If $S_p = \mathbb{Z}_{p^2}$, then a generator for $S_p$ will map to an automorphsim of order $p$ or $1$. Such an automorphism $g$ will have two independent eigenvectors $u$ and $v$. Suppose that $g$ fixes neither $u$ or $v$. If $a$ is an element of order $p$ in $\mathbb{Z}_q^*$, then $g$ will map $u$ to $a^i u$ and $v$ to $a^j v$ for some $ I,j$ between $1$ and $p-1$. Then $g^k$ will map $u$ to $a^{ik} u$ and $v$ to $a^{jk} v$, so we can choose $k$ so that $a^{ik} = a$. This will make $g^k$ a mapping from $u$ to $au$ and $v$ to $a^l v$. So there appear to be $p-1$ possibilities. However, we can also choose $k$ so that $a^{jk} = a$, so that $g^k$ maps $u$ to $a^m u$ and $v$ to $av$. This obviously yields an isomorphic group to the case where $g^k$ maps $u$ to $au$ and $v$ to $a^m v$, since we can just switch $u$ and $v$. So we wind up with pairs $(l,m)$ where either choice results in the same group. There are two cases where $m$ and $l$ are the same, namely $m = 1$ and $m = p-1$; the remaining $p-3$ numbers divide up into pairs, resulting in $\frac{p-3}{2}$ different groups, then the cases $m=1$ and $m=p-1$ add two more groups. Finally there is the possibility that $g$ fixes at least one of $u$ or $v$. We can either have $g$ move one, or have $g$ act trivially on both, yielding two more groups for a total of $\frac{p+5}{2}$ under this case.

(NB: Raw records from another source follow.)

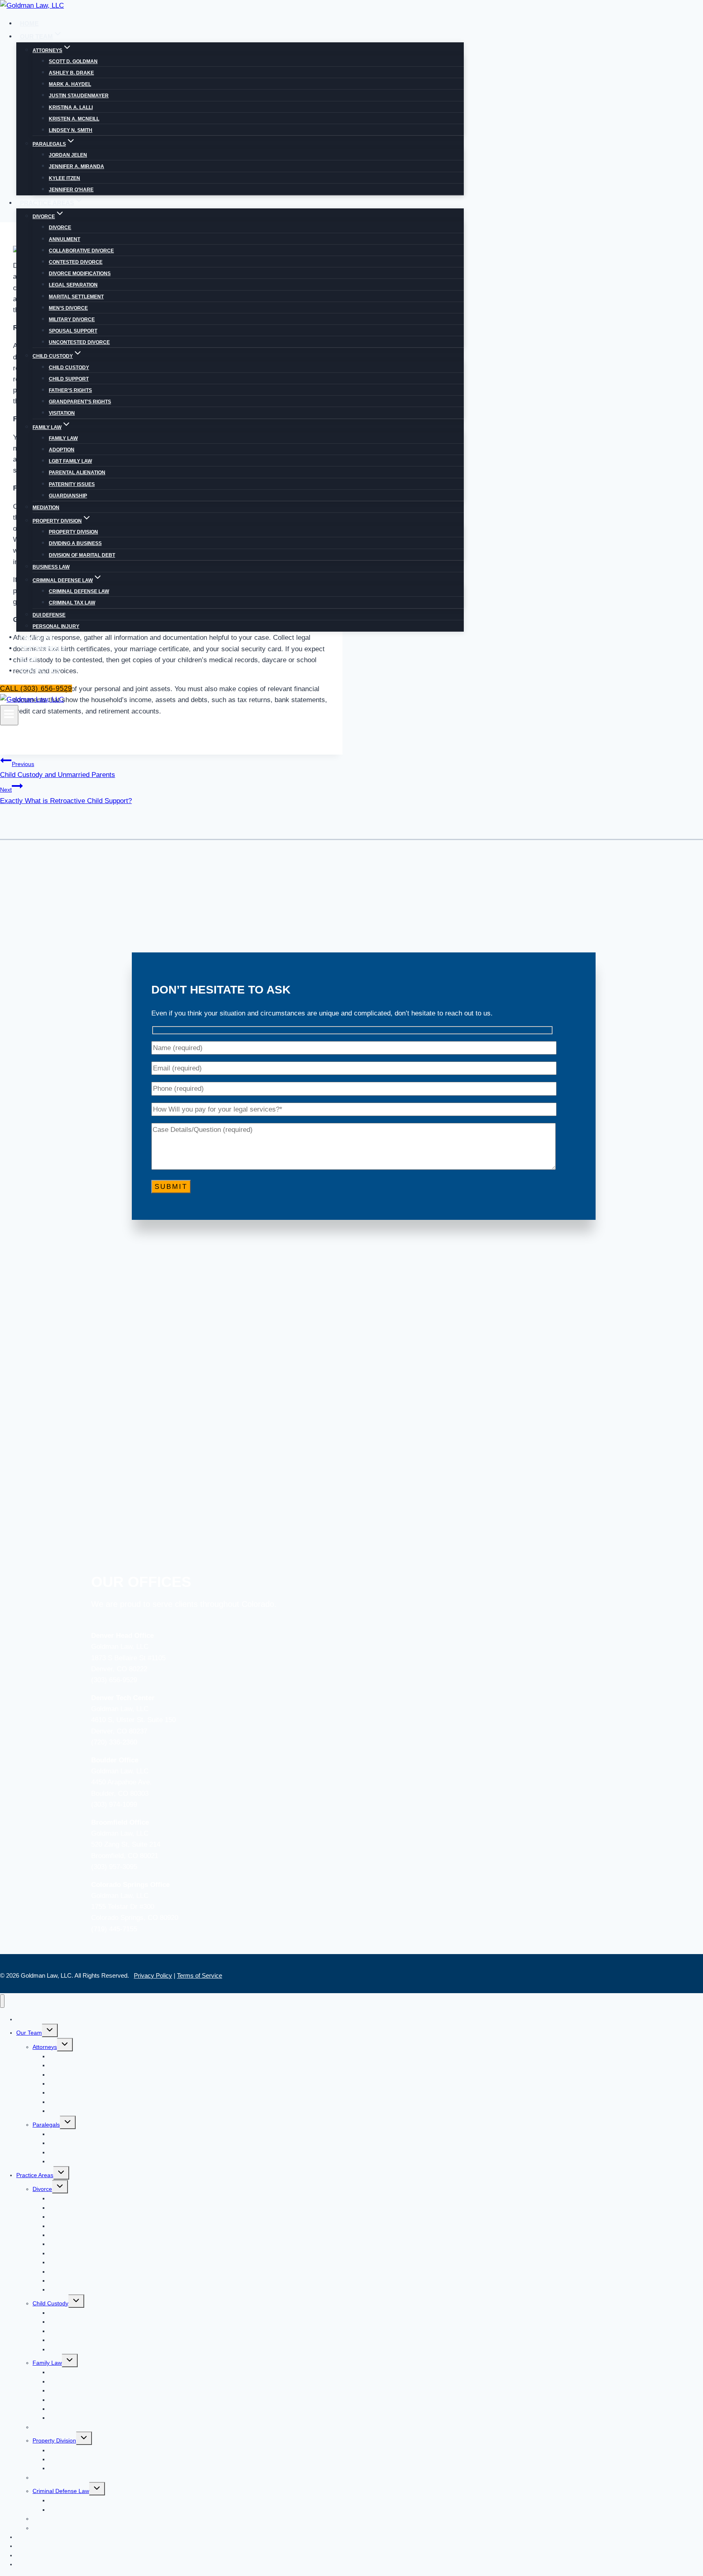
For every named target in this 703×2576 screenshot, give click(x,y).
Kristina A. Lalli (71, 107)
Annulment (64, 239)
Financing (37, 637)
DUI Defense (49, 615)
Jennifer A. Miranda (76, 166)
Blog (29, 659)
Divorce (60, 227)
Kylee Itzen (64, 178)
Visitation (62, 413)
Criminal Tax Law (72, 603)
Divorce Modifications (80, 273)
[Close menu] (2, 2001)
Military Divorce (72, 319)
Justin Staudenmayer (79, 95)
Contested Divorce (76, 262)
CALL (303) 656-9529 (36, 688)
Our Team (29, 2032)
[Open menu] (9, 715)
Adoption (61, 450)
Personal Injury (56, 626)
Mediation (46, 507)
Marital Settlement (76, 297)
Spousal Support (73, 331)
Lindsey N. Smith (70, 130)
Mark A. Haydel (70, 84)
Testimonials (42, 648)
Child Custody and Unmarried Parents (57, 770)
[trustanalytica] (219, 883)
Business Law (51, 567)
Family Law (63, 438)
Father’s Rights (70, 390)
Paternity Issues (72, 484)
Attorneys (45, 2047)
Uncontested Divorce (79, 342)
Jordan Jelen (68, 155)
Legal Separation (73, 285)
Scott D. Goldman (73, 61)
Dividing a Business (75, 543)
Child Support (69, 379)
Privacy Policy (153, 1975)
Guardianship (68, 496)
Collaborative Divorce (81, 251)
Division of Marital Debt (82, 555)
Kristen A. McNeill (74, 119)
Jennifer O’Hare (71, 190)
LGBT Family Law (70, 461)
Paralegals (46, 2124)
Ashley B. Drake (71, 73)
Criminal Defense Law (79, 591)
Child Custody (69, 367)
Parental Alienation (77, 472)
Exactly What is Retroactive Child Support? (66, 795)
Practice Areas (34, 2175)
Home (29, 23)
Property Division (73, 532)
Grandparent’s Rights (80, 402)
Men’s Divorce (68, 308)
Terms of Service (199, 1975)
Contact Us (40, 670)
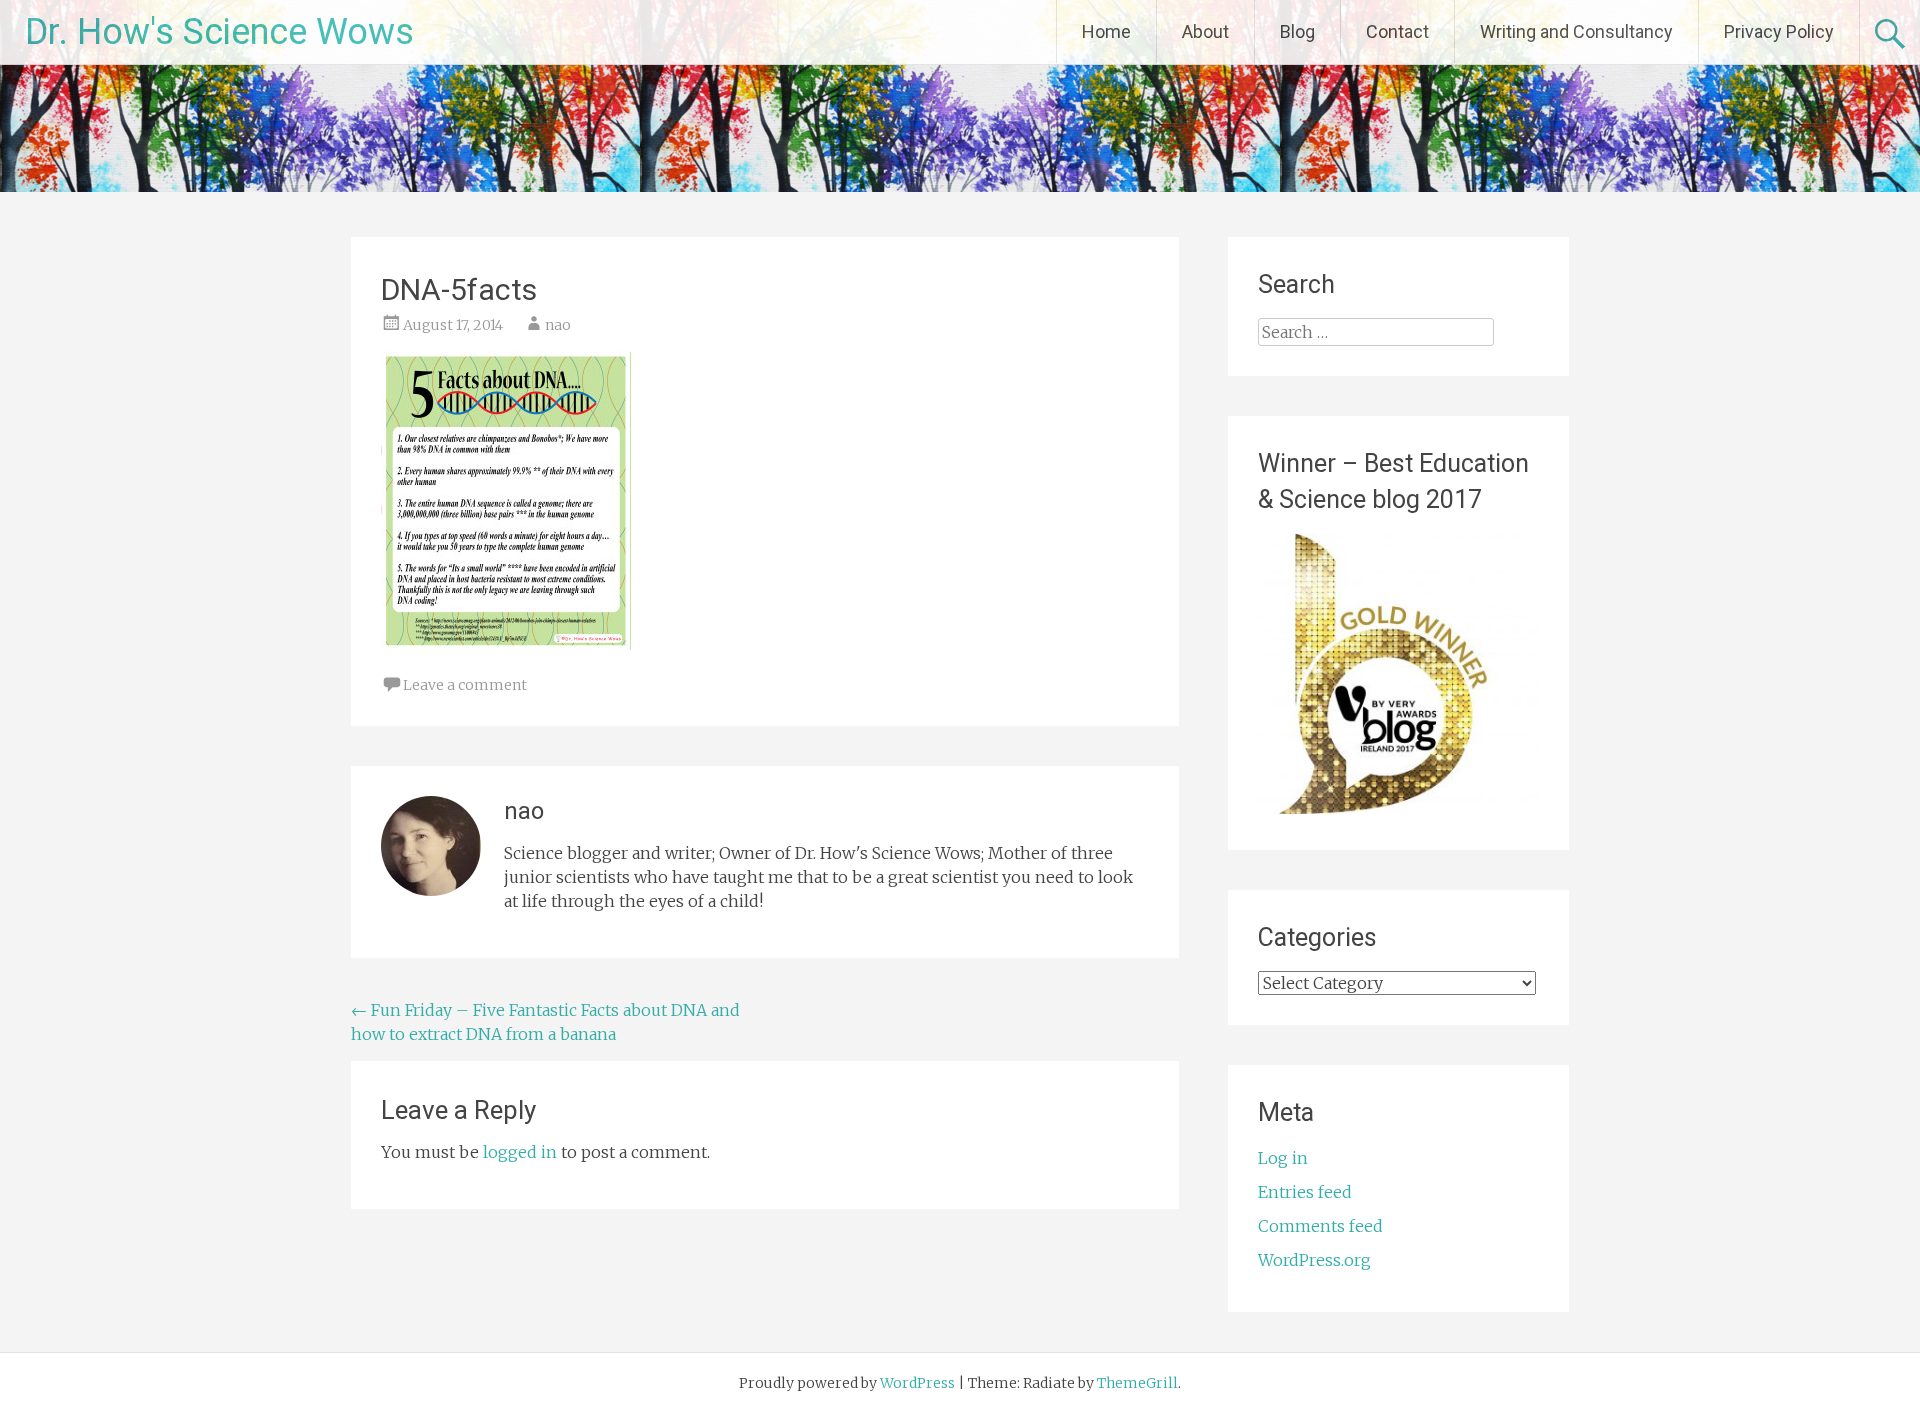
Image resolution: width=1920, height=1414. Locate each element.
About (1205, 31)
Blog (1297, 31)
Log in (1283, 1158)
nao (558, 325)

If $S_p = \mathbb{Z}_p \times \mathbb{Z}_p$, then first consider the case where one of the basis vectors of $S_p$ acts trivially on $S_q$. Then the other cases can act in any of the $\frac{p+5}{2}$ ways above, adding that many new groups. Otherwise, we must have every nontrivial element of $S_p$ act nontrivialy on $S_q$; there is really only one possibility, where one basis vector moves some eigenvector $u$, and the other basis vector moves an independent eigenvector $v$.

In total, there are $p + 10$ different groups.

h) I: $S_q = \mathbb{Z}_{q^2}$.

We get four groups as in g). However, in the case that $S_p = \mathbb{Z}_{p^2}$, we also get a group where a generator for $S_p$ maps to an automorphism of order $p^2$, as $p^2 \mid q^2 - q$.

II: $S_q = \mathbb{Z}_q \times \mathbb{Z}_q$.

First, suppose that $S_p = \mathbb{Z}_p \times \mathbb{Z}_p$. Then we get the same $\frac{p+7}{2}$ groups as listed above in g). Next, suppose that $S_p = \mathbb{Z}_{p^2}$. Again, let $g$ be a generator for $S_p$, and let $u$ and $v$ be independent eigenvectors under the action of $g$. If $g$ maps to an automorphism of order $p$ or $1$, then we will get one of the $\frac{p+5}{2}$ groups listed in g). If $g$ maps to an automorphism of order $p^2$, then it must perform an action of order $p^2$ on either $u$ or $v$; WLOG suppose the action on $u$ is of order $p^2$. We get one group where $g$ acts trivially on $v$. Suppose the action on $v$ is of order $p$; then, if $a$ is an element of order $p^2$ and $b$ an element of order $p$ in $\mathbb{Z}_q^*$, we can choose $k$ so that $g^k$ takes $u$ to $au$ and $v$ to $b^m v$, where $m$ can be any number from $1$ to $p-1$. This leads to $p-1$ different groups. (No pairing this time since we can distinguish $u$ and $v$) Finally, suppose the action on $v$ is of order $p^2$. Then, as we have argued previously, we can choose a $k$ such that $g^k$ maps $u$ to $au$ and $v$ to $a^l v$, where $l$ can be any of the $p^2 - p$ elements of $\mathbb{Z}_{p^2}^*$. As before, the elements will be paired off, except for $l =1$ or $l =p^2-1$. So this results in $\frac{p^2-p+2}{2}$ possible groups.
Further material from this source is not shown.